[Start of Attachment]

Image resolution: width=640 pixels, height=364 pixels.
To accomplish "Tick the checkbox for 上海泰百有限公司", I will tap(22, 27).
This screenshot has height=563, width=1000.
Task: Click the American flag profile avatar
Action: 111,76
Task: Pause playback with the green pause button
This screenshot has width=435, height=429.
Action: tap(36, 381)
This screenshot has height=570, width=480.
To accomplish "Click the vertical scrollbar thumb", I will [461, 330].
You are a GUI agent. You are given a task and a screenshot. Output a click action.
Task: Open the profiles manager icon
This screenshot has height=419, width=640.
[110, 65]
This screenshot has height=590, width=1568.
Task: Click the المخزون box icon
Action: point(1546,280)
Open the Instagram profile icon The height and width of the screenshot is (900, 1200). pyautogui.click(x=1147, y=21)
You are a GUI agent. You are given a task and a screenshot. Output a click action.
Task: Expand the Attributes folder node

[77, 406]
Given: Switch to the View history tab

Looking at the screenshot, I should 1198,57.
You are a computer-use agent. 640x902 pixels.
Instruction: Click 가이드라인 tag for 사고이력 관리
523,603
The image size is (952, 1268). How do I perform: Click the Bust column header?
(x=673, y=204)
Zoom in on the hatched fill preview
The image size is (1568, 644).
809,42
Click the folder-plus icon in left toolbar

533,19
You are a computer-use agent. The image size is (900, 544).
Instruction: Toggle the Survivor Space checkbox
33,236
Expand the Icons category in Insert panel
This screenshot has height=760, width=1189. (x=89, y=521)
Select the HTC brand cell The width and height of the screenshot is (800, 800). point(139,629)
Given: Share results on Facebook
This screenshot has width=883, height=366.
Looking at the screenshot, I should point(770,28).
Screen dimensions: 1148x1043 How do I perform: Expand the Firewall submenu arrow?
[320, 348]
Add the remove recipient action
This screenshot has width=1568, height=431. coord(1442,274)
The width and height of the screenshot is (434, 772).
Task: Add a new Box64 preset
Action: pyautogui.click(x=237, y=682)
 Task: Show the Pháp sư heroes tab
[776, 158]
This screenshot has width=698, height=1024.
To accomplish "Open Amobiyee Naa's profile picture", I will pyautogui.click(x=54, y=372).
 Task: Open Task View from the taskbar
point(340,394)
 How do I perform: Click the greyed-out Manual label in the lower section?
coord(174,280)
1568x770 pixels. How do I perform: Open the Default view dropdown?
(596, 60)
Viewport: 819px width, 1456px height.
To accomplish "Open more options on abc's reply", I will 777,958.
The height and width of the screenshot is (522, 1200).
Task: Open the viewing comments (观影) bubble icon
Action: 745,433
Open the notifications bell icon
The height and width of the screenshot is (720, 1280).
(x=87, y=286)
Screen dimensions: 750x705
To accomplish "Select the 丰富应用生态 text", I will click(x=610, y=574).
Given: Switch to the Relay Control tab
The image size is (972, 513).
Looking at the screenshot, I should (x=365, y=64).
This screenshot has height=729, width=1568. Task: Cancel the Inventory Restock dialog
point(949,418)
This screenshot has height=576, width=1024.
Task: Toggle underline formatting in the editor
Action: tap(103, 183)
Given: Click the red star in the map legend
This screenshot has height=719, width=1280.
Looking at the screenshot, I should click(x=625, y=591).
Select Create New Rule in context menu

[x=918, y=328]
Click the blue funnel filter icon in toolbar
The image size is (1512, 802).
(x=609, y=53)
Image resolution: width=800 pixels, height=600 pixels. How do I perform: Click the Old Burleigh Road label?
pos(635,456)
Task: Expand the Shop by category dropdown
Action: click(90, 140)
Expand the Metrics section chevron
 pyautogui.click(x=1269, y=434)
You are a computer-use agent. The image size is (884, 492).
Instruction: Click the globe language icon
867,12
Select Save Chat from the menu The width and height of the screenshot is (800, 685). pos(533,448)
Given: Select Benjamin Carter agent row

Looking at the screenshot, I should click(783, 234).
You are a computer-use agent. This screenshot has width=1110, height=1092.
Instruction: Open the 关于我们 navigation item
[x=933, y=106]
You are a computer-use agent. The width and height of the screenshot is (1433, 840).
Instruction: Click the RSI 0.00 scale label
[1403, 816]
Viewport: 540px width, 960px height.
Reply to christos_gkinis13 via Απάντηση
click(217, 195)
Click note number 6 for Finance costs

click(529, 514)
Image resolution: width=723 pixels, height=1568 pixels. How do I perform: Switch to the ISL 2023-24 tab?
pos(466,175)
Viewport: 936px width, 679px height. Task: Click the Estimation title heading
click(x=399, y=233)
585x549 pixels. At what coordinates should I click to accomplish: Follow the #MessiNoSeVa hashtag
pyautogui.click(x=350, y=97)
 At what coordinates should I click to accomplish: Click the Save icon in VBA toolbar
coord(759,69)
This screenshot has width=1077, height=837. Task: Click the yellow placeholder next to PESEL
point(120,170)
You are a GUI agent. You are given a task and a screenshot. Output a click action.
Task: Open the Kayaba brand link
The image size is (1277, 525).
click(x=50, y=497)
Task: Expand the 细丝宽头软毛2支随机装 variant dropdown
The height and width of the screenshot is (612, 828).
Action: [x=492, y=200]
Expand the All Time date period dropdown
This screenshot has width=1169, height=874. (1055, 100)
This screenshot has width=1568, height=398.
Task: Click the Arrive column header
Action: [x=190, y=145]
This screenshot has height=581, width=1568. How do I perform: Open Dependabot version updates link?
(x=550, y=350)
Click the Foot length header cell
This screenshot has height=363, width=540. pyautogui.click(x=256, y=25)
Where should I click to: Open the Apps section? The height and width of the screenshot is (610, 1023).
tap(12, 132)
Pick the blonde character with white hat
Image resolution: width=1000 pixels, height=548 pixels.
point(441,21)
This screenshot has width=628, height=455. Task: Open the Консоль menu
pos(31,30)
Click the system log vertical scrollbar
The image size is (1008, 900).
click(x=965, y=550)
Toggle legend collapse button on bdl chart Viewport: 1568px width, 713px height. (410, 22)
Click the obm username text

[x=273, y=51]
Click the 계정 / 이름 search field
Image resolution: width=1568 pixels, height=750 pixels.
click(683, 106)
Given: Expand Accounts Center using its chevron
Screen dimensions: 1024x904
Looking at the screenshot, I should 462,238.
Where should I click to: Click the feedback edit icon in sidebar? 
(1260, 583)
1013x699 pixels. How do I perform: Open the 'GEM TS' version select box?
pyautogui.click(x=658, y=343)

[End of Attachment]

Required action:
Only lines with the word "button" belong in the answer; copy each of them from the material above.

Response box:
Task: Pause playback with the green pause button
Toggle legend collapse button on bdl chart Viewport: 1568px width, 713px height. (410, 22)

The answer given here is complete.